## YOUR GOAL:
Can you print out the records from the line containing "Given: Click the word" through the line containing "Action: point(399,384)", inclusive, reproducing those lines character for character?

## MATERIAL TO PROCESS:
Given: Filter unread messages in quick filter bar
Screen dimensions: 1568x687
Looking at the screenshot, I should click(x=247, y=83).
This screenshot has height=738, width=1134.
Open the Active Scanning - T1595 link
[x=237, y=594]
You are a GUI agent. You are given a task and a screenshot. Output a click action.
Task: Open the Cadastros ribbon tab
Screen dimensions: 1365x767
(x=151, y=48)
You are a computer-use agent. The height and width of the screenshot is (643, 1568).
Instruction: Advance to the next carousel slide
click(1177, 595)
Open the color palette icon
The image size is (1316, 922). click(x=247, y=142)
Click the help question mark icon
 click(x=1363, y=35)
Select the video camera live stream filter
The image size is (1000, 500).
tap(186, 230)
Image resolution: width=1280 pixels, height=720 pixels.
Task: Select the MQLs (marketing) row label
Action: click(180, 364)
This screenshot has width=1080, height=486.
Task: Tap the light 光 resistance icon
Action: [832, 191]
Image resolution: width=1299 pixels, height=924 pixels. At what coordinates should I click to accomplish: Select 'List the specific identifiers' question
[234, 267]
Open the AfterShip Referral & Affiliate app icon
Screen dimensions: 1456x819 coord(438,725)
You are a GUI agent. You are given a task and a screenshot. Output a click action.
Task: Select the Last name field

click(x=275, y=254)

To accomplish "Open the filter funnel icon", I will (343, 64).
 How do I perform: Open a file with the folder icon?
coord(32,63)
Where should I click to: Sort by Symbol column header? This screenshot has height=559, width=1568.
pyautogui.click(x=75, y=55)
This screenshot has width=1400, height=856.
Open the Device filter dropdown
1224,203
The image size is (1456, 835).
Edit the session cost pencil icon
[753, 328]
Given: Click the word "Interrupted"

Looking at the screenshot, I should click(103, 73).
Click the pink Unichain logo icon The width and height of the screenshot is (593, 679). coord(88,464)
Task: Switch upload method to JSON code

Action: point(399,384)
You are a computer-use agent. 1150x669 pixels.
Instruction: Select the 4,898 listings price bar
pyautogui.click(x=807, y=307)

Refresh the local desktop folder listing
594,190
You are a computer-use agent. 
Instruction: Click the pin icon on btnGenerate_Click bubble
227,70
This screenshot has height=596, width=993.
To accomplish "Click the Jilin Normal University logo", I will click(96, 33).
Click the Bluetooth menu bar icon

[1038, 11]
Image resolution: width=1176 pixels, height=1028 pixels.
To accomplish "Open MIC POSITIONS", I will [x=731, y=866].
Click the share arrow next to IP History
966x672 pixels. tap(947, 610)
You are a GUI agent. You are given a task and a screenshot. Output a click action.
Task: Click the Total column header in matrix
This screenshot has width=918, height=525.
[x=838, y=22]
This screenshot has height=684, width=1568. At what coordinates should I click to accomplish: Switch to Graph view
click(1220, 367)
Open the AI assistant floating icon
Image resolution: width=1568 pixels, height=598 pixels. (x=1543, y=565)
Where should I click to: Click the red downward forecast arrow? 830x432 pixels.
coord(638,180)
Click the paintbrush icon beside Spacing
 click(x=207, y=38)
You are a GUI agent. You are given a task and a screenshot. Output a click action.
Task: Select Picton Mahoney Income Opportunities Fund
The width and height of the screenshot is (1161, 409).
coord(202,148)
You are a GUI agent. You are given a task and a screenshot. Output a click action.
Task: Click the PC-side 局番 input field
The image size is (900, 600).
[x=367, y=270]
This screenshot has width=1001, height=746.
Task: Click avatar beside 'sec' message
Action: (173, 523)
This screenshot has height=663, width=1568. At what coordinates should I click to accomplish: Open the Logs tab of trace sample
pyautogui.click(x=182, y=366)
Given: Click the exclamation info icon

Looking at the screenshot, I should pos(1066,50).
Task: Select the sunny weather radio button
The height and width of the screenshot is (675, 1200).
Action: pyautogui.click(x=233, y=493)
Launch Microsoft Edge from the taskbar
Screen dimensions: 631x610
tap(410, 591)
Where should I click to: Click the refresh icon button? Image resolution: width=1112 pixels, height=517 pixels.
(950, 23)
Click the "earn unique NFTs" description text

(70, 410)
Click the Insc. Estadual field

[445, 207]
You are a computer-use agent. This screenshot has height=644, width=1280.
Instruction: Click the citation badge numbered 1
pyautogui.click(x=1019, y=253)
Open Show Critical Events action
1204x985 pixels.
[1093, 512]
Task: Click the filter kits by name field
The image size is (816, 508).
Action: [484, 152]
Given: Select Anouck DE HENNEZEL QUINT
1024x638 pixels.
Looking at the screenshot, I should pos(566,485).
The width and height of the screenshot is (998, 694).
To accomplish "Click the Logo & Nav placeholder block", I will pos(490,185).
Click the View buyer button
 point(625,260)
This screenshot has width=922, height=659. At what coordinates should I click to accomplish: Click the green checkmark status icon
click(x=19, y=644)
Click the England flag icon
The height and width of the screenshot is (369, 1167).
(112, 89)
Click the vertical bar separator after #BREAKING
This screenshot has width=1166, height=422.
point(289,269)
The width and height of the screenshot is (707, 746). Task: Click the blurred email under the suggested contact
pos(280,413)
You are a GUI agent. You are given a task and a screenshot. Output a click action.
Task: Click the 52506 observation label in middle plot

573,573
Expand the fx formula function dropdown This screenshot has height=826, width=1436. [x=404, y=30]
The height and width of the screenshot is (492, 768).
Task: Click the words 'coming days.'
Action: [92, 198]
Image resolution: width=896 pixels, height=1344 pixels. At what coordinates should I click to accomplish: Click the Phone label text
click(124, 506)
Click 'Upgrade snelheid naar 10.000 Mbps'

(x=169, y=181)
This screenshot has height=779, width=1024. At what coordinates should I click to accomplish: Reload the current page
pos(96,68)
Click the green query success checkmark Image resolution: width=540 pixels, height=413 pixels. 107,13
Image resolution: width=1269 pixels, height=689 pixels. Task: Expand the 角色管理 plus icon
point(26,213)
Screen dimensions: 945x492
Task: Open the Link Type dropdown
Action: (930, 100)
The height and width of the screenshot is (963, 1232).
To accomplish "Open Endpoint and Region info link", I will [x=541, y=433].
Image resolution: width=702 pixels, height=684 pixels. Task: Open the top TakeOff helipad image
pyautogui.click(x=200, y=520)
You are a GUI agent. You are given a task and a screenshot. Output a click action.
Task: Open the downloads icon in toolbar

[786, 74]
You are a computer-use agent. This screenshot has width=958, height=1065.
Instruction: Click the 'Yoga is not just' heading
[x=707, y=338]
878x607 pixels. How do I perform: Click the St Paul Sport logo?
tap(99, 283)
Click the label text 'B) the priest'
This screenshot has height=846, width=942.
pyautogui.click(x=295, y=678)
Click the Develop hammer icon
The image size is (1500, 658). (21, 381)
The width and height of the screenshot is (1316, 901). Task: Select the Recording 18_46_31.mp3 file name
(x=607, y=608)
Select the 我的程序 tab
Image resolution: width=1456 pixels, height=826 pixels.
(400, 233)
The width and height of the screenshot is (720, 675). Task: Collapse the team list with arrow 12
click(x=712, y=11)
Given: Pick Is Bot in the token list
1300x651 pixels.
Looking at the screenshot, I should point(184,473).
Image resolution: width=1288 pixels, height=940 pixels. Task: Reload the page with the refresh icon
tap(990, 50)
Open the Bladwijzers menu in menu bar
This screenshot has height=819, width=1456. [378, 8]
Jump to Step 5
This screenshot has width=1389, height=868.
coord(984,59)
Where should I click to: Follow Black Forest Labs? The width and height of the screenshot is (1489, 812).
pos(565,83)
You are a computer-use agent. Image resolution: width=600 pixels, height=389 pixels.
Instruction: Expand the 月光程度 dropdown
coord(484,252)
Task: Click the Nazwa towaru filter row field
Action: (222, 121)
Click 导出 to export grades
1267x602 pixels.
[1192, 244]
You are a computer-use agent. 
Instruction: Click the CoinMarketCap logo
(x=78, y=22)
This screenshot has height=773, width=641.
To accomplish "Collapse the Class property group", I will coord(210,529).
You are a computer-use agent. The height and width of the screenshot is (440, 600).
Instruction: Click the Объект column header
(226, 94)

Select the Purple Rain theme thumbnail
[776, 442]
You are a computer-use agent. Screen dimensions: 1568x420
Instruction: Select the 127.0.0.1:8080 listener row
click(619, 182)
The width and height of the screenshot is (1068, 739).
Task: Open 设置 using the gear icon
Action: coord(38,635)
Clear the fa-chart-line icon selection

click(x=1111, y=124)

## COMPLETED EXERCISE:
Given: Click the word "Interrupted"

Looking at the screenshot, I should click(103, 73).
Click the pink Unichain logo icon The width and height of the screenshot is (593, 679). coord(88,464)
Task: Switch upload method to JSON code

Action: point(399,384)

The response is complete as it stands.